# [TASK REQUIREMENTS]
Go through the entries below and report how many lines contain the string "Política". Nothing but the number is wanted.

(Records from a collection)
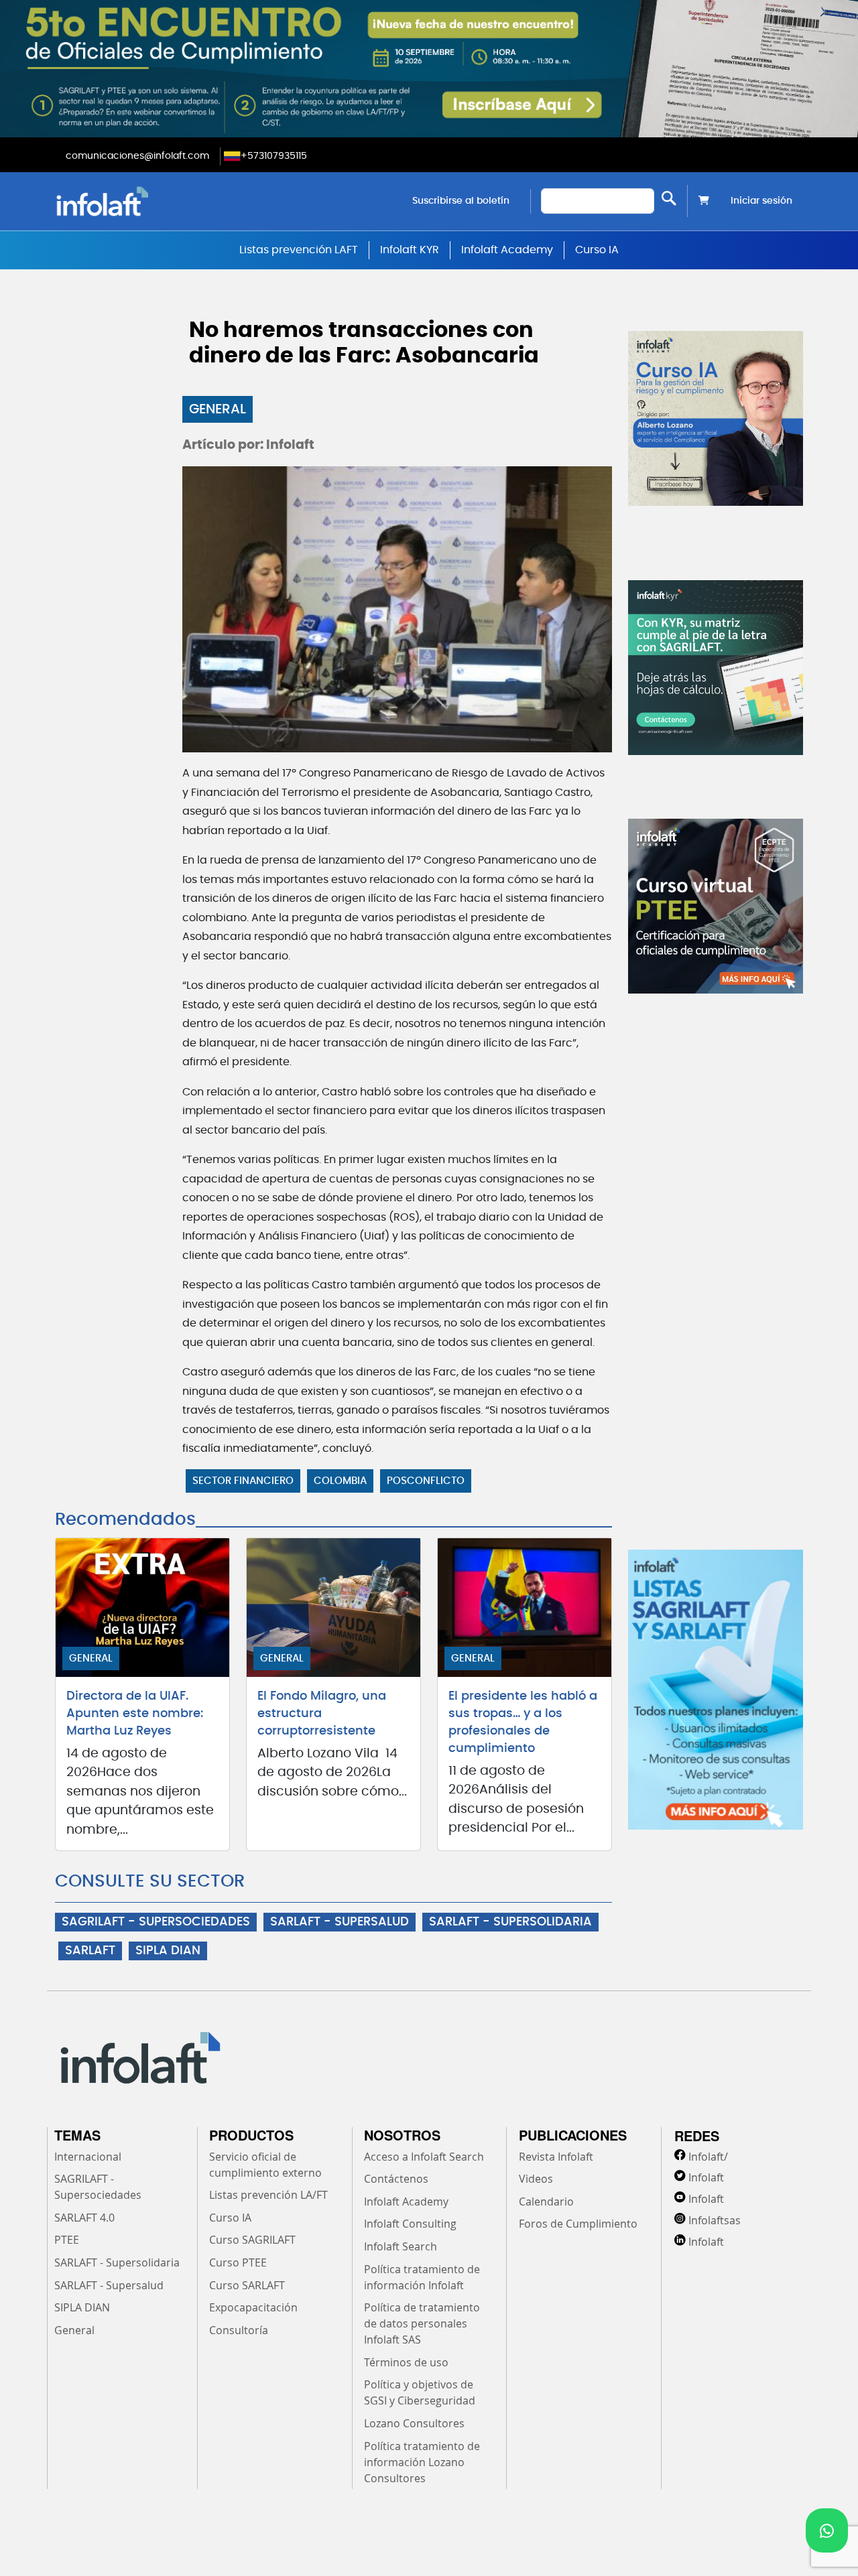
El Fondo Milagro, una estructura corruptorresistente (321, 1713)
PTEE (66, 2239)
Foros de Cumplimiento (578, 2223)
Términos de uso (406, 2362)
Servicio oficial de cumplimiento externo (265, 2164)
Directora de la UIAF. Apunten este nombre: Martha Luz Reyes (134, 1713)
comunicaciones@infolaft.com (137, 156)
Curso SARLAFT (247, 2285)
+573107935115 (274, 156)
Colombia (340, 1481)
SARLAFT (90, 1951)
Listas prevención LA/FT (268, 2194)
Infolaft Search (400, 2246)
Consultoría (238, 2330)
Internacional (87, 2156)
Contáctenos (396, 2178)
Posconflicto (426, 1481)
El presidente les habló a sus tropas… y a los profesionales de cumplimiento (522, 1722)
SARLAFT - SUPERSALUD (339, 1922)
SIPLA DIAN (167, 1951)
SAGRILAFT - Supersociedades (97, 2186)
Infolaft (706, 2177)
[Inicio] (170, 201)
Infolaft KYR (409, 250)
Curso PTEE (238, 2262)
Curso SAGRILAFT (252, 2239)
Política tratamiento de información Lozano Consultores (422, 2462)
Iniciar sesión (761, 201)
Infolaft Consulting (410, 2223)
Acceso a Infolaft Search (424, 2156)
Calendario (546, 2201)
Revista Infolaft (556, 2156)
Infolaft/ (708, 2156)
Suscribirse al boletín (460, 201)
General (217, 409)
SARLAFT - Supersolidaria (117, 2262)
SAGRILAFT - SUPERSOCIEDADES (156, 1922)
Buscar (669, 198)
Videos (536, 2178)
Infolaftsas (714, 2220)
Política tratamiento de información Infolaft (422, 2277)
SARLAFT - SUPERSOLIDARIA (510, 1922)
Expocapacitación (253, 2307)
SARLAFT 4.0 (84, 2217)
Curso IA (597, 250)
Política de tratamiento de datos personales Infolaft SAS (422, 2323)
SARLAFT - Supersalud (109, 2285)
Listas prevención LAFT (298, 250)
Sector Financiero (243, 1481)
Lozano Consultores (414, 2423)
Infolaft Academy (507, 250)
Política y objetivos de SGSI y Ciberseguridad (419, 2392)
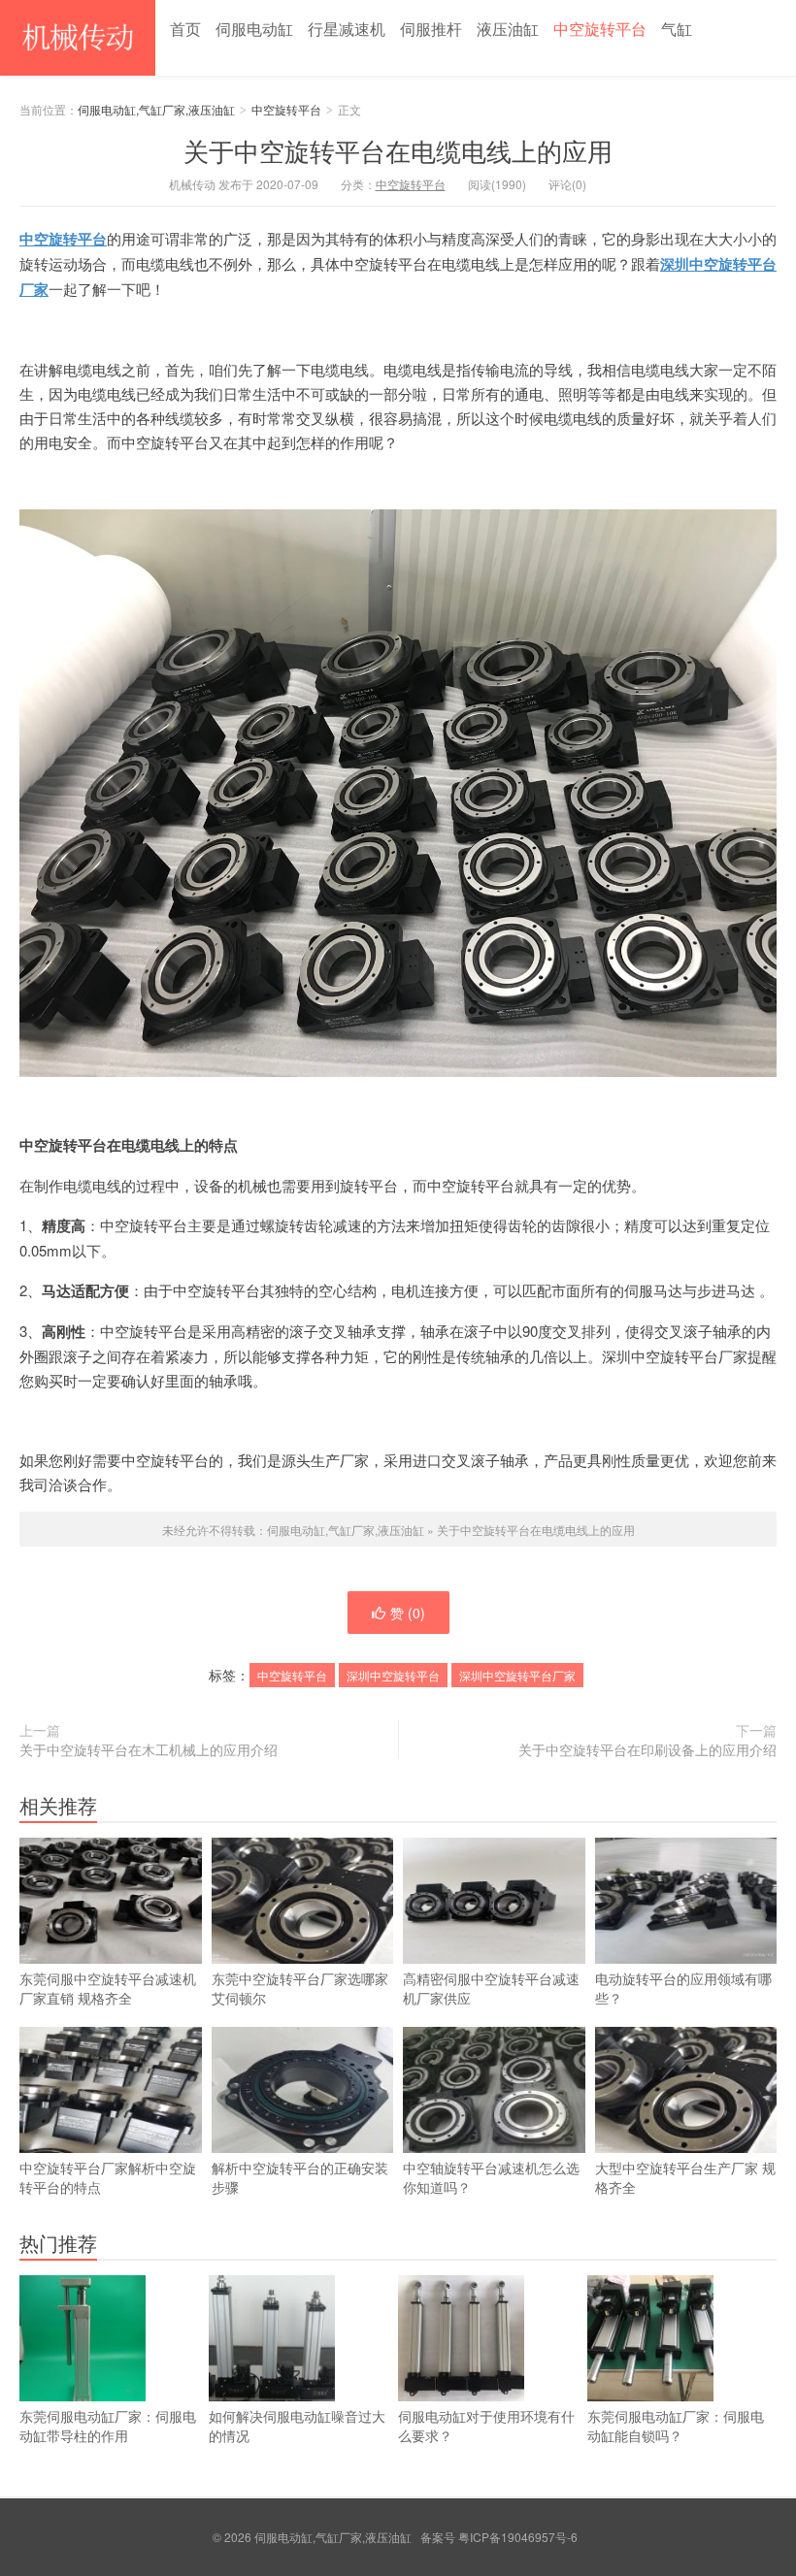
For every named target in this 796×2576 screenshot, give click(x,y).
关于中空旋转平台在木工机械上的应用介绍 (148, 1749)
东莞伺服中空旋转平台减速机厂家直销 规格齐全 (107, 1988)
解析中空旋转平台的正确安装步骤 (300, 2177)
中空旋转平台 (600, 28)
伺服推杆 (431, 28)
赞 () (407, 1612)
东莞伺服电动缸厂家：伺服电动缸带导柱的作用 (107, 2425)
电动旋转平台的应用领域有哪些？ (683, 1988)
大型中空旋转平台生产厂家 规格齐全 (685, 2177)
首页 (185, 28)
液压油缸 (508, 28)
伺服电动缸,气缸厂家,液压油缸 (77, 38)
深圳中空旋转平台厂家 (517, 1675)
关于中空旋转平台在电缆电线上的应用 (398, 150)
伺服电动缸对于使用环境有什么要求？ (486, 2425)
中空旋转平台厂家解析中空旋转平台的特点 (107, 2177)
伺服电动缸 (254, 28)
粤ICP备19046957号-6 (518, 2536)
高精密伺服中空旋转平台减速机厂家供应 (491, 1988)
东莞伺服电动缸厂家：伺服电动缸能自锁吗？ (675, 2425)
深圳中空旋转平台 (393, 1675)
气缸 (676, 28)
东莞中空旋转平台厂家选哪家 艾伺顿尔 (300, 1988)
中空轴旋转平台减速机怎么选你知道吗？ (491, 2177)
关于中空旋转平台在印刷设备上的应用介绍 (647, 1749)
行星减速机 (346, 28)
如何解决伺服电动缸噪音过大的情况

# [WRITTEN SOLUTION]
4